| Projektteam: | Brigitte Temel (Projektleitung) Lucia Delgado Freiberg Isabel Meuser |
|
|
|
|
|
| Finanzierung: | BM Arbeit, Soziales, Gesundheit, Pflege und Konsumentenschutz – Abt. V/B/3 | |
|
|
|
|
| Laufzeit: | Dezember 2025 – November 2027 | |

Im vorliegenden Projekt wird auf mehrere aktuelle Problemstellungen reagiert, mit denen Jugendliche in Österreich konfrontiert sind: Zum einen ist gegenwärtig eine Abnahme von Vertrauen in unterschiedliche Institutionen der repräsentativen Demokratie bei Jugendlichen in Österreich zu beobachten: dies betrifft nicht nur das demokratische politische System insgesamt, sondern auch das Bildungssystem oder den Bereich der Medien. Gleichzeitig ist eine Zunahme der Zustimmung zu menschenfeindlichen Ideologien (Misogynie, Antifeminismus, Rassismus, Antisemitismus…) bei Jugendlichen zu beobachten. Diese Situation stellt einen gefährlichen Nährboden und ein Einfallstor für extremistische Narrative, Ideologien und Deutungsangebote dar. Das gegenständliche Projekt reagiert auf diese komplexe Gemengelage und sich daraus ergebende Herausforderungen.
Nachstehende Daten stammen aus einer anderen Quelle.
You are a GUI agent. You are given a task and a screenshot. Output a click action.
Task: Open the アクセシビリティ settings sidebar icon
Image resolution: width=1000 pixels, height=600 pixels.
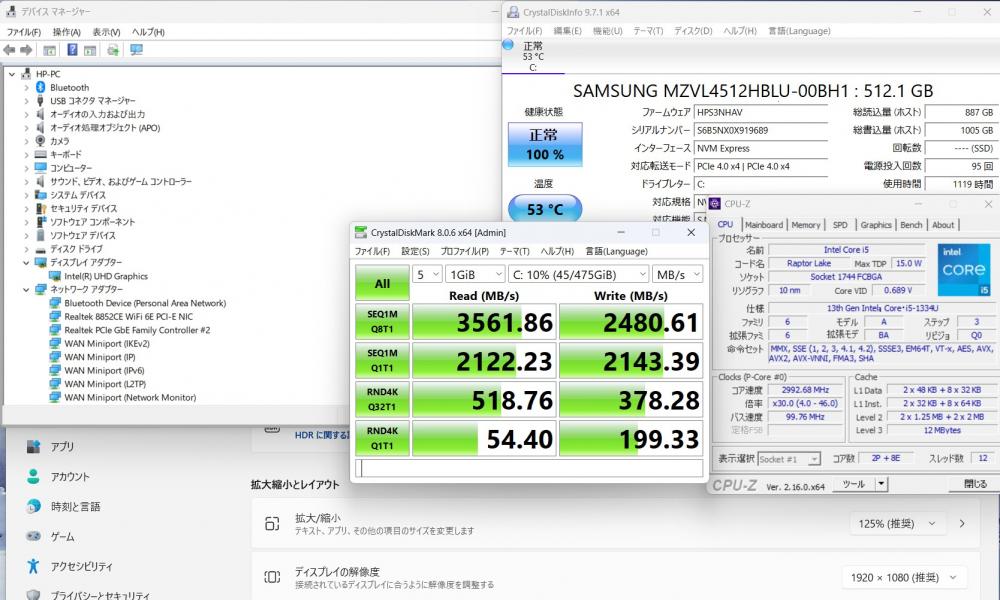coord(33,566)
Demokratiestärkung gilt als eine grundlegende Form der Extremismusprävention. Dieses Projekt geht von einem „breiten“ Extremismusverständnis aus, das heißt es verfolgt keine singuläre, auf nur einen extremistischen Phänomenbereich reduzierte Präventionsstrategie. Diese Vorgangsweise hat mehrere Gründe: Zum einen sind viele Ungleichheitsideologien phänomenübergreifend in allen Extremismen zu finden, beispielsweise Misogynie, Antifeminismus oder starre Geschlechterordnungen, die mehr oder weniger unabhängig von spezifischen Extremismen gleichermaßen unerfüllte Bedürfnisse und Sehnsüchte adressieren und damit attraktiv für Jugendliche sein können. Zum anderen haben sich Radikalisierungswege/-prozesse – nicht zuletzt durch Social Media – in den letzten Jahren verändert. So zeigen Analysen von Radikalisierungspfaden zunehmend hybride Formen unterschiedlicher extremistischer Strömungen, welche sich in der Ideologisierung einzelner Individuen überschneiden. Daher ist es nur eingeschränkt sinnvoll, Extremismusprävention leidglich auf einen Phänomenbereich auszurichten.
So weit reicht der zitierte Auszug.